## YOUR GOAL
Where a picture shows up in the listing below, omit it and output the rest exactly.

## GIVEN ENTRIES
|---|
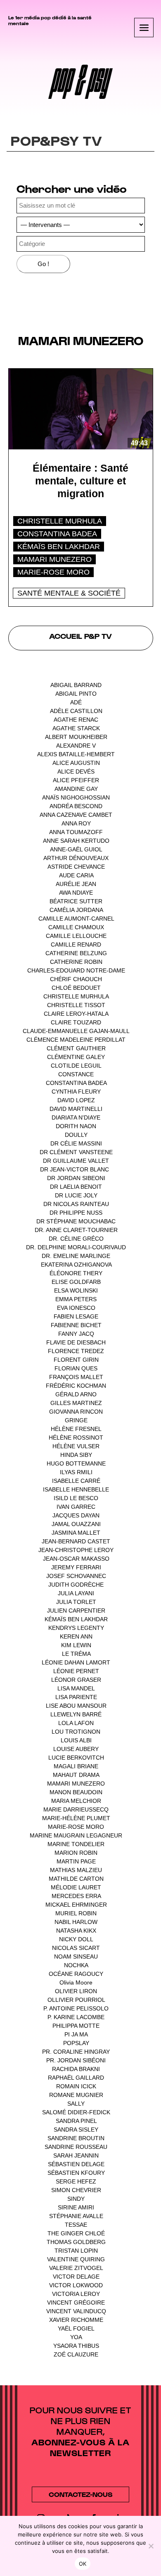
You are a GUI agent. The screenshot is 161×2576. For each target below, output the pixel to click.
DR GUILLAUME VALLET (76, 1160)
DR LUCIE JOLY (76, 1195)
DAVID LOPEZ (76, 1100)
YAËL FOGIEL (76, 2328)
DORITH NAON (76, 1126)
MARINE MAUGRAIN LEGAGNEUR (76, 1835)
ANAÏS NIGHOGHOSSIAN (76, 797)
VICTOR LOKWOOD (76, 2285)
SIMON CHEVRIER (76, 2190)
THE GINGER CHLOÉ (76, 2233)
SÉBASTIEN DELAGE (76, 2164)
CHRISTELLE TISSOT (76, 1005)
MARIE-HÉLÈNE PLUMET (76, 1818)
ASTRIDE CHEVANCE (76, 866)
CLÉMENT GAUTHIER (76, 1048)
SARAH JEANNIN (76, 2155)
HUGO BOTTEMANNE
|---|
## FINAL ANSWER
You are a GUI agent. The screenshot is 161×2576. For each target below, output the pixel to click.
DR GUILLAUME VALLET (76, 1160)
DR LUCIE JOLY (76, 1195)
DAVID LOPEZ (76, 1100)
YAËL FOGIEL (76, 2328)
DORITH NAON (76, 1126)
MARINE MAUGRAIN LEGAGNEUR (76, 1835)
ANAÏS NIGHOGHOSSIAN (76, 797)
VICTOR LOKWOOD (76, 2285)
SIMON CHEVRIER (76, 2190)
THE GINGER CHLOÉ (76, 2233)
SÉBASTIEN DELAGE (76, 2164)
CHRISTELLE TISSOT (76, 1005)
MARIE-HÉLÈNE PLUMET (76, 1818)
ASTRIDE CHEVANCE (76, 866)
CLÉMENT GAUTHIER (76, 1048)
SARAH JEANNIN (76, 2155)
HUGO BOTTEMANNE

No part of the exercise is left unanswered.